Parallelen
Die Geometrie der gekrümmten Räume wurde entdeckt, als man versuchte, das berühmte Parallelenaxiom zu verstehen. Zwei Geraden heißen parallel, wenn sie sich niemals schneiden. In der Ebene gibt es zu einer Geraden und einem gegebenen Punkt immer genau eine Parallele, die durch den Punkt geht:
Die Entfernung zwischen den beiden Geraden bleibt dabei immer gleich. Man bekommt die Parallele, indem man eine senkrechte Linie auf die erste Gerade zeichnet, und dann auf die wieder eine Senkrechte, also (im Bild oben) eine 90°-Drehung rechtsherum, dann zum Punkt laufen, dann wieder um 90° linksherum.
Spielen wir dasselbe Spiel auf unserer Karte, sehen wir, dass das anders ist.
Zeichnet auf der ersten Geodäte eine zweite im rechten Winkel, lauft diese (mit Paralleltransport) entlang und zeichnet dann eine zweite Geodäte wieder im rechten Winkel zur ersten. Nun sollten die beiden eigentlich ja parallel sein.
Sind sie aber nicht: Die zwei Geodäten nähern sich immer weiter an und treffen sich schließlich. Das war ja gerade der “Trick” bei dem oben gezeichneten Dreieck mit drei rechten Winkeln: Die Entfernung zwischen den beiden Längengraden verringert sich immer weiter, je weiter wir nach Norden kommen, und am Nordpol treffen sie sich. Auch das lässt sich auf der Karte direkt am wechselnden Maßstab ablesen – je weiter wir nach Norden kommen, desto kleiner wird ja der Abstand zwischen den Längengraden; wenn wir die Karte bis zum Nordpol verlängern, schrumpft der Abstand auf Null und die Längengrade treffen sich.

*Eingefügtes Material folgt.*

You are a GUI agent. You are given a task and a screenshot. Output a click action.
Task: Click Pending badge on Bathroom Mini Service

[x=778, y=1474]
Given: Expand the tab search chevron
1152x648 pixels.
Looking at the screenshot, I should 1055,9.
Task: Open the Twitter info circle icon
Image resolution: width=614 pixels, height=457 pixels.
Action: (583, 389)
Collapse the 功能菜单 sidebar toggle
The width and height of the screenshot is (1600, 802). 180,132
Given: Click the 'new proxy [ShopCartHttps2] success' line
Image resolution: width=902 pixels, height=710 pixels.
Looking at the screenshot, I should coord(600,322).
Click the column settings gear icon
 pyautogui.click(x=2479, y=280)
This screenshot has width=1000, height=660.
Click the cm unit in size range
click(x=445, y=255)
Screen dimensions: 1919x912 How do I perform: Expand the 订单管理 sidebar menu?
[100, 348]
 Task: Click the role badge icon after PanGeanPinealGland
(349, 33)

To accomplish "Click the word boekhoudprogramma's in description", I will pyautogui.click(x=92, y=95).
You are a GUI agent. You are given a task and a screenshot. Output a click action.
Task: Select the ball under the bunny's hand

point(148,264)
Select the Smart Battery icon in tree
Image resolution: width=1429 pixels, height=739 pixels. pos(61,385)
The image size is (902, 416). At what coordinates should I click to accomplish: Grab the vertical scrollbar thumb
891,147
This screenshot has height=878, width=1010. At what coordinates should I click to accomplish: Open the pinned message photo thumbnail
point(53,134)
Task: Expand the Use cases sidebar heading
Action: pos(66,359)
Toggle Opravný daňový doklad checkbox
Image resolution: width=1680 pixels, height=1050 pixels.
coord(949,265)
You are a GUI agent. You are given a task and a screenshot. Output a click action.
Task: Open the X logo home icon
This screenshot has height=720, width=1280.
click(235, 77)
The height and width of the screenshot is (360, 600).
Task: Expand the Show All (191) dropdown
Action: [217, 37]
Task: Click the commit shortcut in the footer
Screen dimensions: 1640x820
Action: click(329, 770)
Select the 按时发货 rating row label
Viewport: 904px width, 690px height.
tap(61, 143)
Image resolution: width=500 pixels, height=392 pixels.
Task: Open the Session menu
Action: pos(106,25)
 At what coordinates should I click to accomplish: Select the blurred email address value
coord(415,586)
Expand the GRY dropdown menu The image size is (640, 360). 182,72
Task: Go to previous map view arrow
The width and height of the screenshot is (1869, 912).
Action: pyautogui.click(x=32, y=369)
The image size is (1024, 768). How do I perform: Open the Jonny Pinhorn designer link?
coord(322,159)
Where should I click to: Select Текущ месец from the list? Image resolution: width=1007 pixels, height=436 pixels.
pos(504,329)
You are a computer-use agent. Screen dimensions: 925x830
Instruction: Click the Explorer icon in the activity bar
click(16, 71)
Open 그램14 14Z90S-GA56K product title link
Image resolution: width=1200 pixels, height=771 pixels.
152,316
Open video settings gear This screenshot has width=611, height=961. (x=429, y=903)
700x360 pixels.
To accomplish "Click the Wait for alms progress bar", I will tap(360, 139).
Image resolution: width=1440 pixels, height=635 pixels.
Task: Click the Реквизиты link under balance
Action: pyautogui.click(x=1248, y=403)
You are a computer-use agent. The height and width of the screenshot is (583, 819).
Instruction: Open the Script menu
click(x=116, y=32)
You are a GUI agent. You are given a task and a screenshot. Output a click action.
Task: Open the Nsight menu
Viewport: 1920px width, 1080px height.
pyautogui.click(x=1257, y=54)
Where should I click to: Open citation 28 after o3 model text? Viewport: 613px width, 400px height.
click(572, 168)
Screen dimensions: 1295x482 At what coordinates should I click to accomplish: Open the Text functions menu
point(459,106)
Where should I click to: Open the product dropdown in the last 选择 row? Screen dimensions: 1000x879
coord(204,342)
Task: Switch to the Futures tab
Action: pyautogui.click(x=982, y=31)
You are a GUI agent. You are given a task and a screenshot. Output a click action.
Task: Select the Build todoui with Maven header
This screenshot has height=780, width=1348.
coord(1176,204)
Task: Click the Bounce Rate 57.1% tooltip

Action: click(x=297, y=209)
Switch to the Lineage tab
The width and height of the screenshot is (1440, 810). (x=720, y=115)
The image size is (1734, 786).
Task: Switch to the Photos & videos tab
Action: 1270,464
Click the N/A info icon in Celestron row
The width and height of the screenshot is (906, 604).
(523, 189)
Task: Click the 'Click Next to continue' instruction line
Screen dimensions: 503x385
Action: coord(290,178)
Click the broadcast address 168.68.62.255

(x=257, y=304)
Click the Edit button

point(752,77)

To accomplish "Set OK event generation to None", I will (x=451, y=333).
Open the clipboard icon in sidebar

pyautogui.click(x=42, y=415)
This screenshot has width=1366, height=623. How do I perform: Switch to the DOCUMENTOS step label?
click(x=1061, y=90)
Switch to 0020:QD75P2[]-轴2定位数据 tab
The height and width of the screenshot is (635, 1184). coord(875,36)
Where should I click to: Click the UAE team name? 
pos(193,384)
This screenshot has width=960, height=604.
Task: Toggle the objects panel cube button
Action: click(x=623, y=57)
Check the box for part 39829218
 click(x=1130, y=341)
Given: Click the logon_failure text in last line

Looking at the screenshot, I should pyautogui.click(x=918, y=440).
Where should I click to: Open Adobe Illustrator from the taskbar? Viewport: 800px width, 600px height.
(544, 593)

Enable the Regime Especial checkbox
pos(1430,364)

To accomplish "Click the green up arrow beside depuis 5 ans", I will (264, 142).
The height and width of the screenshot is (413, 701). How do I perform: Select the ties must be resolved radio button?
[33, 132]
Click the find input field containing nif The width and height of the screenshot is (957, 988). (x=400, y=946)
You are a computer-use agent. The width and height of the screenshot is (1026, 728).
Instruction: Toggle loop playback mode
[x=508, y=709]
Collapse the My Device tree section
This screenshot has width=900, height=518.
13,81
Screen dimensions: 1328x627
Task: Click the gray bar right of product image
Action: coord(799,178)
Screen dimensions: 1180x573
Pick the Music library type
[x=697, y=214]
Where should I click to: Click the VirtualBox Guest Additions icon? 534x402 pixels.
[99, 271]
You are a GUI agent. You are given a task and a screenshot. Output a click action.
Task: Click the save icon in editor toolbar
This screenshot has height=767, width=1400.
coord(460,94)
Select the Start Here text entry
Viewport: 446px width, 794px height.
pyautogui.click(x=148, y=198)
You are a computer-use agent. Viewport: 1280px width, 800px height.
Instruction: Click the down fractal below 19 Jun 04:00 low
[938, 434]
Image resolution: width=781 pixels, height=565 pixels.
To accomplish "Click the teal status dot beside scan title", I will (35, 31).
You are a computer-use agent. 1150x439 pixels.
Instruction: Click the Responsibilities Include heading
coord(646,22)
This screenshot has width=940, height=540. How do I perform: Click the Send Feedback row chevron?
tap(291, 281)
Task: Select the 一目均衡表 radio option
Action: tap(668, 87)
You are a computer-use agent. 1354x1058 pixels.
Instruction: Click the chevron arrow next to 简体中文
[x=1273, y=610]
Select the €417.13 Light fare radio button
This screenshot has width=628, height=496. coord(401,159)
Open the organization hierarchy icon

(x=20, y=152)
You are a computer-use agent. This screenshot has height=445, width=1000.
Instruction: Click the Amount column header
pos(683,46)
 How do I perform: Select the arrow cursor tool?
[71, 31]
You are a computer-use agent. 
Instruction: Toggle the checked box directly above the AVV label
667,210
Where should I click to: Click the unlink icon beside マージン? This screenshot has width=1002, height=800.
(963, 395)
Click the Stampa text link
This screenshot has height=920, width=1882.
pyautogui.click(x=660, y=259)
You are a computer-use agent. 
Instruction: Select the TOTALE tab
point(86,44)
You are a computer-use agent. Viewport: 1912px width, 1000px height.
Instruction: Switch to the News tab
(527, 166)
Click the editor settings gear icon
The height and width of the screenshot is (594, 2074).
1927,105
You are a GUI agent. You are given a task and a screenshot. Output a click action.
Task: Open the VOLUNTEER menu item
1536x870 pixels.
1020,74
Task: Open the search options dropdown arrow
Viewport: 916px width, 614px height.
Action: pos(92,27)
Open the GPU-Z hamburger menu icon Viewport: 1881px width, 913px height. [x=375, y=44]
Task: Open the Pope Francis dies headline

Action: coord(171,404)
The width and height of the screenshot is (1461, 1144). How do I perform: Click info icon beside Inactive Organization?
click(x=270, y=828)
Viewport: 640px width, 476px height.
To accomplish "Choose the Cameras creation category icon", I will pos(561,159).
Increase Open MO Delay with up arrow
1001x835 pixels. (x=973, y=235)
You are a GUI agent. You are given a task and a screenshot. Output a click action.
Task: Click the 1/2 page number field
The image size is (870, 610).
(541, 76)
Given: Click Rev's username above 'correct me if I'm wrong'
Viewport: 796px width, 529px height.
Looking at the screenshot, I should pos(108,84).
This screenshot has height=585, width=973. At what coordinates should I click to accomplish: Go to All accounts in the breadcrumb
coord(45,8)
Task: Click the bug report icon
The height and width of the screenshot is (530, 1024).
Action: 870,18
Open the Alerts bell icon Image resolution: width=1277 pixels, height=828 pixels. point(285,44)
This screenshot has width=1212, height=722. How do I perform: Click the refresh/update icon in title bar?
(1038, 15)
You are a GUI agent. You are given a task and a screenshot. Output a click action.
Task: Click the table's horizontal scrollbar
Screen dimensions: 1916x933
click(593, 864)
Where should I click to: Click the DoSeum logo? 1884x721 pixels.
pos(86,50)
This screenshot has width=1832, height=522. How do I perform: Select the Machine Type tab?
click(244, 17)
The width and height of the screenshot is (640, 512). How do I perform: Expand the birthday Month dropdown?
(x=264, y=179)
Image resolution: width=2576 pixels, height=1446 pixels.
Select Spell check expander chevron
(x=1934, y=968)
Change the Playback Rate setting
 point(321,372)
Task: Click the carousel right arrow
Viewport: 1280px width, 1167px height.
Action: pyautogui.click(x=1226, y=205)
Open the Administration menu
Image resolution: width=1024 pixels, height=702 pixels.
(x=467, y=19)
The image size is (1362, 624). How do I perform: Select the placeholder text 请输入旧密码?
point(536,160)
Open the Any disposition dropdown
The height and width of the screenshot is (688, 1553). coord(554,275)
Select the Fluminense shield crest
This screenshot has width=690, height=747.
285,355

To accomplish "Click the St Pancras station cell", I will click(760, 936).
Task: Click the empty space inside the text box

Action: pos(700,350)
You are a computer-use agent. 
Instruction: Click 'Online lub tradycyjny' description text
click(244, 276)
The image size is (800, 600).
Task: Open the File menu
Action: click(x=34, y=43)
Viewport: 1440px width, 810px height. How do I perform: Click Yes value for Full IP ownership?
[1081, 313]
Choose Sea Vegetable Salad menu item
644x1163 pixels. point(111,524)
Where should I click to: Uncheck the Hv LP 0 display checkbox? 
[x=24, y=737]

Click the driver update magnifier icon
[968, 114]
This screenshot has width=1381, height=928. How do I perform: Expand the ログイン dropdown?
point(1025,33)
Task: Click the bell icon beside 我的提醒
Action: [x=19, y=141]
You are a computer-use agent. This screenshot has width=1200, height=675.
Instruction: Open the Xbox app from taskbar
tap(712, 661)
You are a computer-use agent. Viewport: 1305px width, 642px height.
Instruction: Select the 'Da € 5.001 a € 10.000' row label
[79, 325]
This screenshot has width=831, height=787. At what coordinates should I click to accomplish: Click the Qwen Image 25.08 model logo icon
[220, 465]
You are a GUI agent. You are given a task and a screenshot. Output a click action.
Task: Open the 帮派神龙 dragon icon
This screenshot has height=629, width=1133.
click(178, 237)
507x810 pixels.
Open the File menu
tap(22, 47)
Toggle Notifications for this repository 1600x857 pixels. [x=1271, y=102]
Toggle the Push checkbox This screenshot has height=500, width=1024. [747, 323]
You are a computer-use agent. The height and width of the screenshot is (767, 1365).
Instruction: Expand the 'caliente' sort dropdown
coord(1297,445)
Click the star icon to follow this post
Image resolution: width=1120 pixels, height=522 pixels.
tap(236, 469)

Wenn sich also zwei anfänglich parallele Geodäten schließlich schneiden, dann bedeutet auch das, dass der Raum, in dem man lebt, gekrümmt ist. Auch hier ist wieder keine “Einbettung” in einen Raum mit höherer Dimension nötig.
In unserem gekrümmten Raum gibt es durch einen Punkt neben einer Geodäten also überhaupt keine Parallele: Alle Geodäten schneiden sich irgendwo, so wie auch die Lichtstrahlen, die an der Sonne gekrümmt wurden.
Aber Vorsicht: Dass sich alle Geodäten immer schneiden gilt nur in einem Raum, der wie eine Kugeloberfläche gekrümmt ist. Unsere Raumzeit ist dagegen ungleichmäßig gekrümmt (und die Krümmung kann auch negativ sein, dann laufen Geodäten auseinander, aber dafür brauche ich noch einen dritten Teil). All diese Komplikationen vertage ich erstmal, um euch lieber zu erklären, warum die Sonne einen zu großen Radius hat.
Kreise
Als nächstes zeichnen wir einen Kreis. Wir suchen uns einen zentralen Punkt und gehen von dort aus jeweils etwa 3000km in unterschiedliche Richtungen (und zwar auf dem kürzesten Weg, also auf Geodäten) – einen Radius habe ich grün eingezeichnet. Das Gebilde, das da am Ende herauskommt, sieht auf der Karte nicht sehr kreisförmig aus (zumal ich auch ein bisschen schlampig beim Zeichnen war):
Eine Überraschung erlebt man, wenn man den Umfang des Kreises berechnet, indem man die Kreislinie abschreitet: In der Schule habt ihr alle mal gelernt, dass der Kreisumfang 2πr beträgt, das wären also etwa 18850km. Tatsächlich ist der Umfang unseres Kreises ist wegen des verzerrten Maßstabs kleiner als das. Auf der Zeichnung lässt sich das nur mit Mühe ausmessen (obwohl es stimmt, jedenfalls, wenn man den Kreis ganz sauber zeichnet), aber auf dem Bild des Globus sieht man sofort, warum ein Kreis auf einer Kugel einen zu kleinen Umfang hat:
Der “eigentliche” Radius des gezeichneten Kreises ist ja eine gerade Linie, die zur Erdachse hin zeigt, der Radius auf der Oberfläche, der ja am Nordpol starten muss, ist länger als das.
Ein Kreis auf einer gekrümmten Fläche hat also für einen gegebenen Radius einen zu kleinen Umfang. Das merkt man übrigens auch am Beispiel mit der Mandarinenschale aus dem ersten Teil: Drückt man die obere Hälfte der Mandarinenschale (die eine Halbkugel ist, also von einem Kreis begrenzt wird) flach, dann reißt sie ein – es ist sozusagen nicht genug Umfang für den Radius da.